Agentic Deep Phenotyping.

BSSD AI Pilot Projects

Projects funded by BER for FY25. Descriptions of projects relevant to the DM Team are below. List was obtained from the kickoff meeting agenda.

  • OPAL
  • A Generative Pretrained Transformer for Genomic Photosynthesis to Support Abundant Bioenergy Production
  • BERIL
  • BRIDGE
  • SLAC — AI-Driven Multimodal Imaging for Predicting Stress Response in Plants: Linking Genotype to Phenotype across Scales
  • LAMBDA

OPAL

Orchestrated Platform for Autonomous Laboratories. Berkeley Lab's portion of OPAL comprises three projects that are intended to work together:

  1. Microbial Genome-to-Function Mapping (Nathan Hillson, Chris Petzold)
  2. Data Architectures and Agentic AI (aka BERIL; Paramvir Dahal, Chris Mungall)
  3. Standardized federated data infrastructure, integration models (aka BRIDGE Data Modeling Team; Kjiersten Fagnan, Valerie Skye, Montana Smith, Sierra Moxon, AJ Ireland, Danielle Christianson, Ryan Ly)

FAMOUS

Foundational AI Models for Optimizing and Understanding Biological Systems. The Model Team will use AI to enable synthetic biology approaches. Leverage advanced AI to decipher protein and pathway function, automate data generation and collection. PIs: Douglas Mans, Paul Adams.

OPAL-FAMOUS

As of January 14, 2026, BER is referring to OPAL and FAMOUS collectively as "OPAL-FAMOUS."

A Generative Pretrained Transformer for Genomic Photosynthesis

Oak Ridge is developing a plant phenotype lakehouse framework.

LAMBDA

Lakehouse-enabled AI-ready Multi-modal Bioimaging Data Architecture. PI: Paul Adams. J. Harry Caufield and Chris Mungall are doing the data modeling for this project. Framework for all BER-supported structural biology and imaging resources. Establish common data structures, metadata standards, and APIs to enable integration of multimodal datasets into the Data Lakehouse. 6-Lab project. Web site: https://lambda-doe.org/

AMP2

Anaerobic Microbial Phenotyping Platform. Hardware platform currently being installed at EMSL.

Platforms & Frameworks

Ganymede

A commercial data lake product based on Google BigQuery. JGI sample data, growth condition information, and EMSL proteomics data. This data is part of the OPAL lab automation project.

CODA

The UI framework and host for Ganymede system.

BERIL

Integrated AI Infrastructure for Genome-to-Phenotype Research Using the BER Data Lakehouse.

CDM

Central Data Model. The KBase data model for the KBase Lakehouse.

KE

Knowledge Engine.

KBase Tenant

A space set up within the KBase Lakehouse infrastructure for a particular partner's data.

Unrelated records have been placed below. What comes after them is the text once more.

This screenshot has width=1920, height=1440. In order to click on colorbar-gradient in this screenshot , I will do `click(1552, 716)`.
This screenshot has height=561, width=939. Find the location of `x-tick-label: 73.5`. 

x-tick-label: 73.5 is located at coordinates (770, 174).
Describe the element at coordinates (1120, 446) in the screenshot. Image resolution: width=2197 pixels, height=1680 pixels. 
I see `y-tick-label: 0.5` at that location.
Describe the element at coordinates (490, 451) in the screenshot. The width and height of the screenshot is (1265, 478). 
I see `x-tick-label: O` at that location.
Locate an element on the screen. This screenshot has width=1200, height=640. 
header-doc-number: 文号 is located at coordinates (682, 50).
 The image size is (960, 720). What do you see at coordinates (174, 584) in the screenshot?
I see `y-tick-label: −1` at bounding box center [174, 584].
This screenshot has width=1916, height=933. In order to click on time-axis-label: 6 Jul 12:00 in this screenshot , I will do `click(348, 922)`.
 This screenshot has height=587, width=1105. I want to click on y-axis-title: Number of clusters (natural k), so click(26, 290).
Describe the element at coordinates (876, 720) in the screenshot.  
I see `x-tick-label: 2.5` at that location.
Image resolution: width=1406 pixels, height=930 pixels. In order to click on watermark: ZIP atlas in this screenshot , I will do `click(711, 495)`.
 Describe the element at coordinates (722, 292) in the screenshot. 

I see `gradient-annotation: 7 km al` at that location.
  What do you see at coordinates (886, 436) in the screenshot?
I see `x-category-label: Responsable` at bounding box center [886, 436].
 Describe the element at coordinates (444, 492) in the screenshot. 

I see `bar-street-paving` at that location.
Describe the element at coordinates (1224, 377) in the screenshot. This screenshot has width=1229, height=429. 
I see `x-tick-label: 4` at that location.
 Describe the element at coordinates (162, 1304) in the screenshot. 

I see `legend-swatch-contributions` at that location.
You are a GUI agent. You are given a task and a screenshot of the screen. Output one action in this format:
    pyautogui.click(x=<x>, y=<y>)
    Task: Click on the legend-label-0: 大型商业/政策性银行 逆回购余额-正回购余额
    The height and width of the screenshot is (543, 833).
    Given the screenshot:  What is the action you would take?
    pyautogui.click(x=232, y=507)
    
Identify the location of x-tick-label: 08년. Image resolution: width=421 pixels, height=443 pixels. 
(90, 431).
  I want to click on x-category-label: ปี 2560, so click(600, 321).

Storage & Data Technologies

S3

(Amazon Simple Storage Service.)

MinIO

(S3-compatible object storage.)

DuckDB

(In-process analytical database.)

Parquet

A columnar storage file format.

Iceberg

Open table format for analytic datasets.

Dremio

Data lakehouse query engine.

DBNS

GCS

Google Cloud Storage.

GOLD

AI & Agentic Tooling

Agentic AI

MCP

Model Context Protocol. A somewhat standardized API (e.g., FastMCP in Python, or a Node.js implementation) that is popular among Agentic AI frameworks. Often this is connected to some back-end API or database and is just a pass-through adapter for Agentic frameworks like Goose or Claude Code. This, when paired with any LLM, gives that LLM the ability to access resources provided by that MCP or even to perform actions (e.g., initiate an analytic workflow with specific parameters and data).

LLM

Large Language Model.

Goose

Claude

Claude Code

Data Concepts

ETL

Extract, Transform, Load.

Label / Tag / Keyword / Annotation

All often used as synonyms.

Data Governance

Data Dictionary

Synonym: Controlled Vocabulary (CV).